Quite simply, TehN1ppe's videos are short animations or films, typically lasting a few seconds, which are looped into a 10-hour post. Representing the most phatic elements of the world wide web itself, these videos are repetitive and irritating. TehN1ppe has uploaded forty-seven such videos to his YouTube channel, with a combined duration of more than four hundred and seventy hours. In total, these videos have been viewed over one hundred and sixty five million times.

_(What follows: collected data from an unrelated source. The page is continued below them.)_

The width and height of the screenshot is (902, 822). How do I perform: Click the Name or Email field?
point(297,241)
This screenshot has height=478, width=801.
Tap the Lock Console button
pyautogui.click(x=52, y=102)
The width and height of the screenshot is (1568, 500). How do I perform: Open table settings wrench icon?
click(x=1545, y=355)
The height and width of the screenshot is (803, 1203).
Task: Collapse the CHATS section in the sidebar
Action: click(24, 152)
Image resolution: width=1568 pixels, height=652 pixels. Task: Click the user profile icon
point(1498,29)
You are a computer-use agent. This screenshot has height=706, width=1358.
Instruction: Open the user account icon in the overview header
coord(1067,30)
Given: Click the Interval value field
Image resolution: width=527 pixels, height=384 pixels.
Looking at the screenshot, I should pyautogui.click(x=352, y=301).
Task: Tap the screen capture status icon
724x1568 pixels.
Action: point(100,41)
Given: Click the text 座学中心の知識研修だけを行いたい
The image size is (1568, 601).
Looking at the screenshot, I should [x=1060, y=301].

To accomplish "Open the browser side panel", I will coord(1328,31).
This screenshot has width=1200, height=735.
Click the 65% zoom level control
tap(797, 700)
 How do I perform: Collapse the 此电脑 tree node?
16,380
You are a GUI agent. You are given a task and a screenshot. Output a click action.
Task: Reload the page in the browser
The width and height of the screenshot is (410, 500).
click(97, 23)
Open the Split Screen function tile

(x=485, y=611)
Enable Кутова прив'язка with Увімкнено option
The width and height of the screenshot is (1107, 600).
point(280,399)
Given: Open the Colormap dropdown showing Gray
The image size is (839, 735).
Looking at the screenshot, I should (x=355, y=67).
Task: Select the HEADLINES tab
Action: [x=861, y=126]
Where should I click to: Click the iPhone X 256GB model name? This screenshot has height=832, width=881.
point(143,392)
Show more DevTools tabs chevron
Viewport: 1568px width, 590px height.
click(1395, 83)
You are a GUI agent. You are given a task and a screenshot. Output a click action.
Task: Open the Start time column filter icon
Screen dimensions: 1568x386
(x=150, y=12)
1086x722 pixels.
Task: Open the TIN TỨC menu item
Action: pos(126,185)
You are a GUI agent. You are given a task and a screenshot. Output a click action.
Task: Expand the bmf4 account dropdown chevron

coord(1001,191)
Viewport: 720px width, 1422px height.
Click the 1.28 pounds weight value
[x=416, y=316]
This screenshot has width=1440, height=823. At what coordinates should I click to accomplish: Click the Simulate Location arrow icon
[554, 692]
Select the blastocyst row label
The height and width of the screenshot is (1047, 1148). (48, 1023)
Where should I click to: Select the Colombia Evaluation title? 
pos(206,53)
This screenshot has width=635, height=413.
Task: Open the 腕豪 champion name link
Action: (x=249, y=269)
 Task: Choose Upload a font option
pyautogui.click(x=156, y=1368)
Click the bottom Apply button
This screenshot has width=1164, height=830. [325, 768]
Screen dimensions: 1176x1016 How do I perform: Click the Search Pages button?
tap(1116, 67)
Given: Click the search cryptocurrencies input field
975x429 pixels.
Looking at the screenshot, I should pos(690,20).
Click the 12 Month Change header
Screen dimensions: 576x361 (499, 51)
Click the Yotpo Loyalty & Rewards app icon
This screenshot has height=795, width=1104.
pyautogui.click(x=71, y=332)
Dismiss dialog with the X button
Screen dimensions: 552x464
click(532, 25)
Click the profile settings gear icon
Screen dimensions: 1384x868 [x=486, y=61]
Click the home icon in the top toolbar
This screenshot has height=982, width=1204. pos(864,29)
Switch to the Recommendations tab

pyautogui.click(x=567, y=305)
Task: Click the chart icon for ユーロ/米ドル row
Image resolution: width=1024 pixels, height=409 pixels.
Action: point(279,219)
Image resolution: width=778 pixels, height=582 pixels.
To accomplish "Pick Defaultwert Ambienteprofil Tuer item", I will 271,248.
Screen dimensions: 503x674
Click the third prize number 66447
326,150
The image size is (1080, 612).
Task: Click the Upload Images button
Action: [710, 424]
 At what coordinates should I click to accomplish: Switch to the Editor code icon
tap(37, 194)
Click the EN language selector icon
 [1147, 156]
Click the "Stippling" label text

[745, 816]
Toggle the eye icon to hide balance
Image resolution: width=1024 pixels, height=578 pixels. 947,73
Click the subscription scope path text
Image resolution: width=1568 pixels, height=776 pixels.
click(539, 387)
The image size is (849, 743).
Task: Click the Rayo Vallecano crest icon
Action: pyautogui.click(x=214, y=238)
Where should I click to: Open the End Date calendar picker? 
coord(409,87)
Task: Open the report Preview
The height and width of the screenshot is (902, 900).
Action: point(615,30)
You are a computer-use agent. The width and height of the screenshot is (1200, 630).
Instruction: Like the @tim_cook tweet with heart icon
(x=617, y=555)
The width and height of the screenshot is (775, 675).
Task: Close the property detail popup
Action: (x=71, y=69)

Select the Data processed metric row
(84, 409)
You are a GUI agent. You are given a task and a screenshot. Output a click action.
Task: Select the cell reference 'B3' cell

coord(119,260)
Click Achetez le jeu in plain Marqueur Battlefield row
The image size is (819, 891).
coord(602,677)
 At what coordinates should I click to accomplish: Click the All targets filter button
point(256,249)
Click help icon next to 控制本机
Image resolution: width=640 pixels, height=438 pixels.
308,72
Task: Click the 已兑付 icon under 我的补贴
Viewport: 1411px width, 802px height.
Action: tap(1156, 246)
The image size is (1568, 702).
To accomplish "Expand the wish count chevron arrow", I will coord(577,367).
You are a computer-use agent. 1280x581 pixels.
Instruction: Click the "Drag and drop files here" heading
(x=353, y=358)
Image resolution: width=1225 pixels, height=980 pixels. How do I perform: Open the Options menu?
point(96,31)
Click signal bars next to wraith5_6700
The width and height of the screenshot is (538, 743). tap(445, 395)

Only known by username - it remains a mystery if "it" is a he, she or bot - TehN1ppe is identified with the remix culture that typifies 21st century digital media. These are original works, insofar as they are derivative adaptations of miniscule elements of contemporary culture. "Mortal Kombat theme", "Epic Sax Guy", "Retarded Horse & Batman on Drugs", "Taking the Hobbits to Isengard", "Manwhore song" or, "Guile Theme Goes With Everything - KFC Commercial" - all these are transitory moments within internet meme culture.
By taking these films out of their usual context, tank.tvlook to address questions of creation, copyright and ownership, and what the web has built that allows such unique authorship. TehN1ppe is currently banned from creating any more new videos until a substantial copyright issue is resolved. In true web style, the exhibition takes the mantle of free-to-air distribution and places it in the hands of the artist. It is that unwitting element of contemporary culture that is the future of postmodernism: fragments of pop, expanded until they explode. §
Ten Hour YouTube is showing on tank.tv from September to November.